AVAILABLE DATA section start

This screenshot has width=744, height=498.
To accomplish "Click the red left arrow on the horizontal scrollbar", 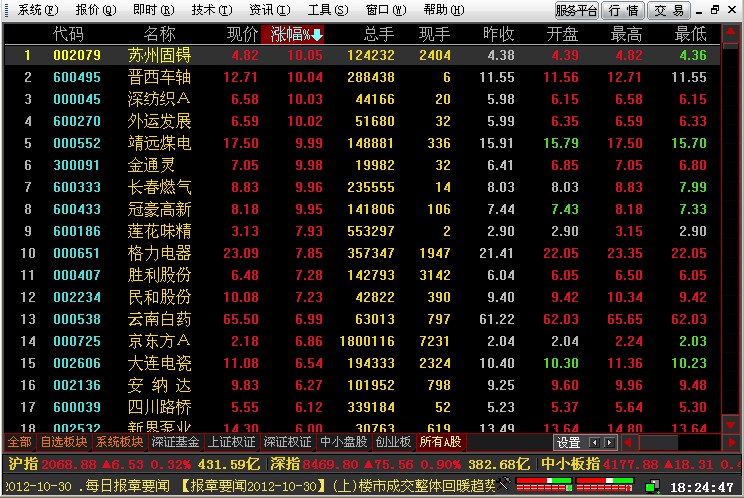I will pyautogui.click(x=626, y=442).
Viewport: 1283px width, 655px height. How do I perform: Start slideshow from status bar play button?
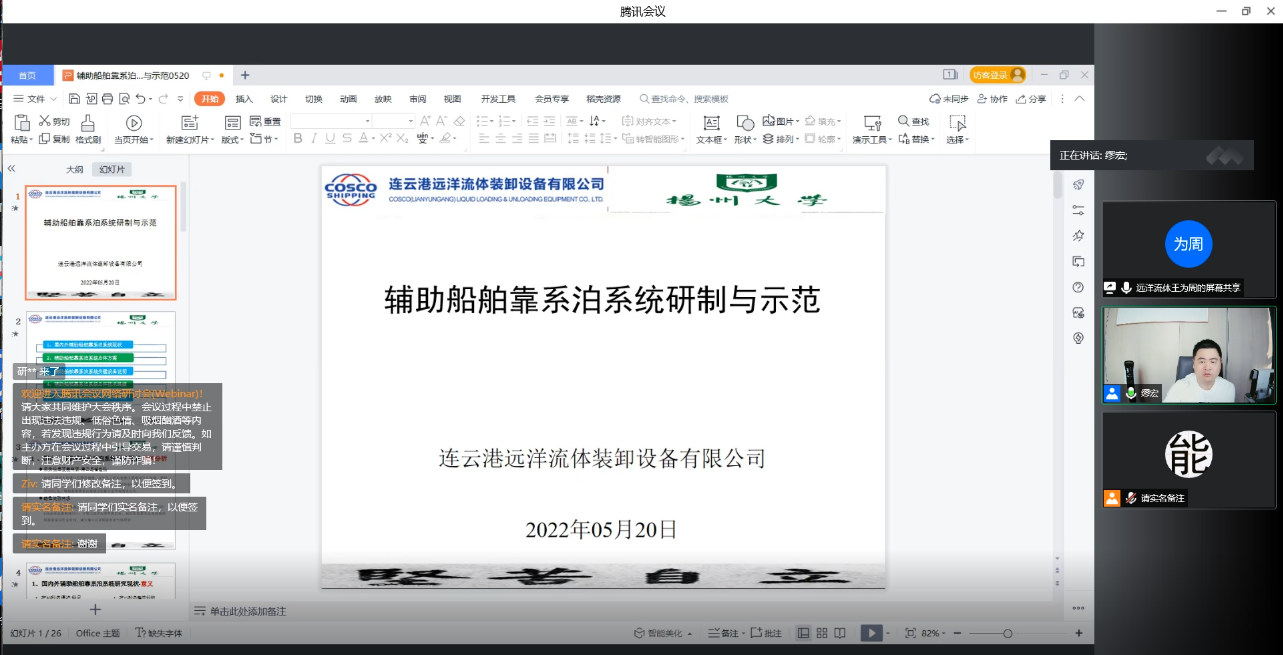(871, 633)
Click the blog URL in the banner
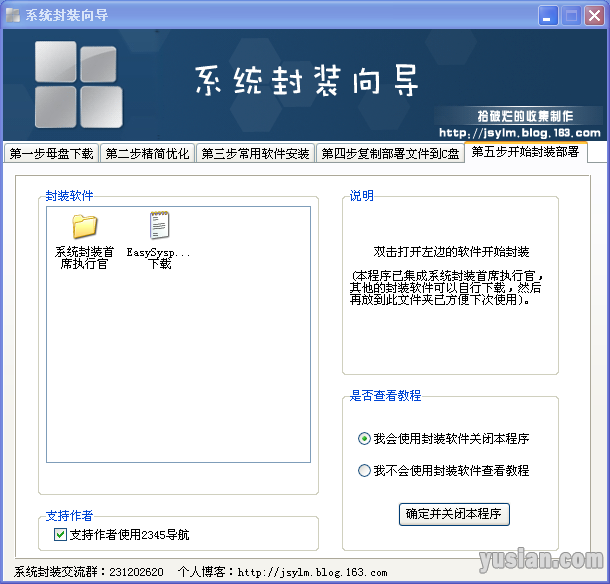Image resolution: width=610 pixels, height=584 pixels. click(x=520, y=133)
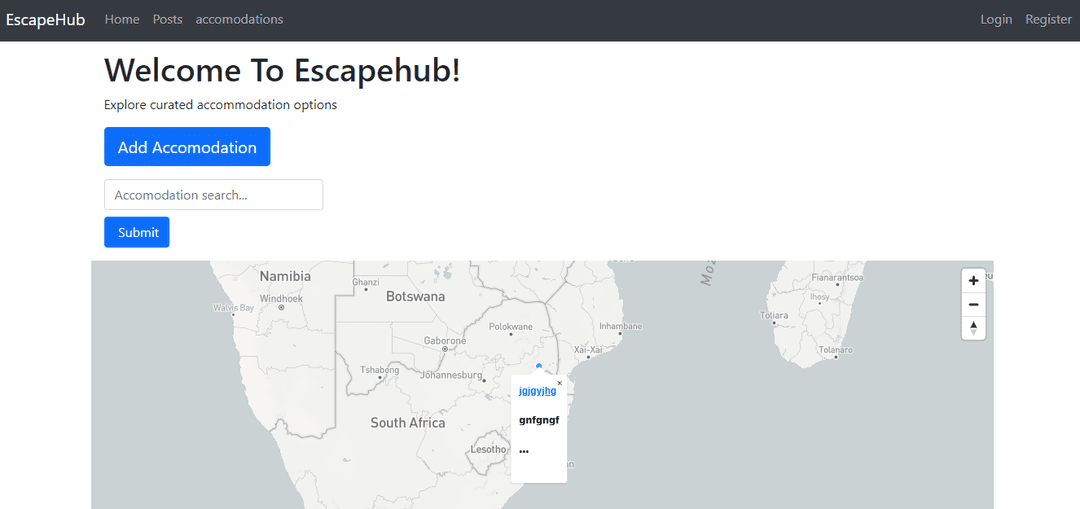Open the Register page
Screen dimensions: 1080x509
click(1048, 19)
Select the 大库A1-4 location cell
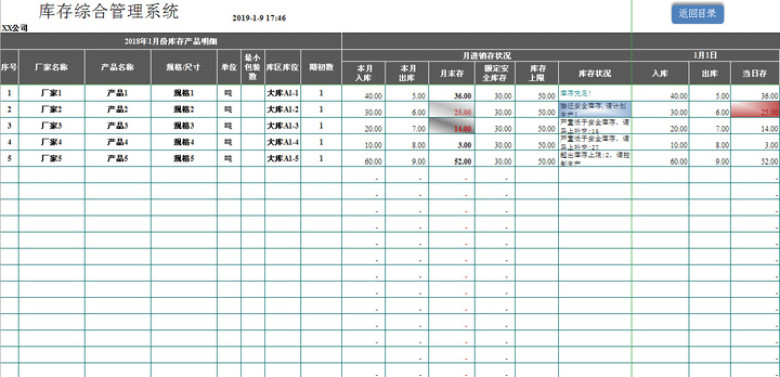Viewport: 780px width, 377px height. coord(283,142)
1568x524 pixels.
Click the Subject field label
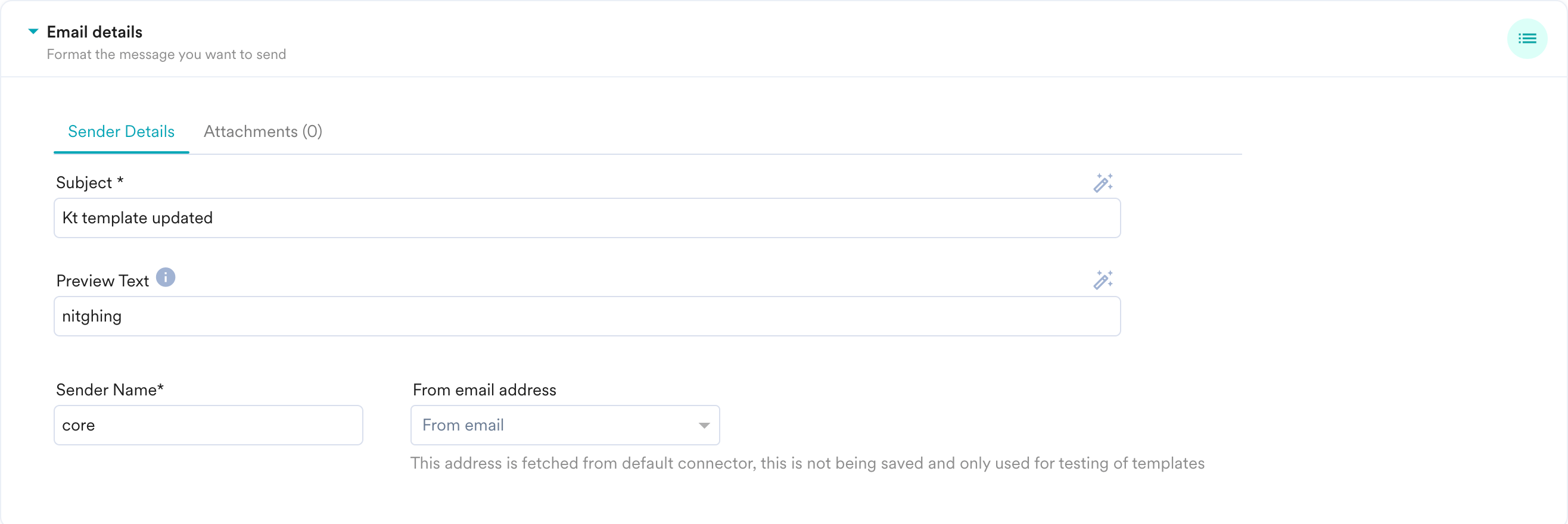(89, 183)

AVAILABLE DATA section end

REQUIRED ACTION: Take the line that contains "Viewport: 1283px width, 655px" and every line after it up to the end of the records above, and restate them exactly, without the pictures.

SOLUTION:
Viewport: 1283px width, 655px height. How do I perform: Start slideshow from status bar play button?
(871, 633)
Click the blog URL in the banner
Image resolution: width=610 pixels, height=584 pixels. click(x=520, y=133)
Open the Register page
Screen dimensions: 1080x509
click(1048, 19)
Select the 大库A1-4 location cell
Viewport: 780px width, 377px height. coord(283,142)
1568x524 pixels.
Click the Subject field label
(89, 183)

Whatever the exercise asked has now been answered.